In 2015, the Ugandan standards regulator, the UNBS, announced a partnership with mPedigree, USAID, and others to track seeds and other agro-inputs, and secure them against counterfeiting, using mPedigree's Goldkeys platform, under the KAKASA brand name. Channel 114 was dedicated by the Uganda telecom authorities for this purpose.

== Partnerships ==
MPedigree lists as its supporting partners: the World Economic Forum Technology Pioneers Program, Ashoka, Nokia, and a number of telecoms carriers and pharmaceutical regulators in Ghana, Nigeria, and India.

== Social Marketing ==
In April 2008, mPedigree announced that it had commissioned the first documentary on the fake drugs phenomenon produced within West Africa by a locally based production House. This documentary was debuted in partnership with the German overseas cultural establishment, the Goethe Institut, and later premiered on Ghanaian television networks, including the national broadcaster, GTV.

== Awards ==
In November 2009, mPedigree lost out to Air Semiconductor in the finals of the 2009 Institution of Engineering Technology's Innovation Awards.

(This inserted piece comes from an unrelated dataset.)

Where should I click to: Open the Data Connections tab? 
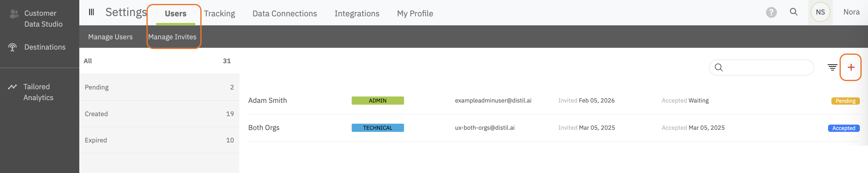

On 4 December 2008, the World Economic Forum announced that it has selected mPedigree as a 2009 Technology Pioneer. The World Economic Forum's Technology Pioneer Program alumni includes NanoSolar, Google, the Wikimedia Foundation (publishers of the Wikipedia), Mozilla, and Raindance Technologies.

In November 2010, mPedigree won the start-up category of the Global Security Challenge in London, becoming the first organisation in the Southern Hemisphere to win the award according to the organisers.

In February 2011, mPedigree won the 2011 Netexplorateur Grand Prix at UNESCO in Paris, for combating fake medicine in Africa through texting.

In August 2013, mPedigree's President, Bright Simons, was given a lifetime achievement award by the International Foundation for Africa Innovation, for his work in mobile innovation.

Also in August 2013, Bright Simons, was named to a list by MIT Technology Review of the World's 35 Top Innovators Under 35.

In 2016, Fastcompany placed mPedigree at number five (5) of the most innovative companies from Africa.

In 2016, Fortune Magazine ranked mPedigree at number 34 on its Change the World List, ahead of other well known companies such as Tesla and LinkedIn.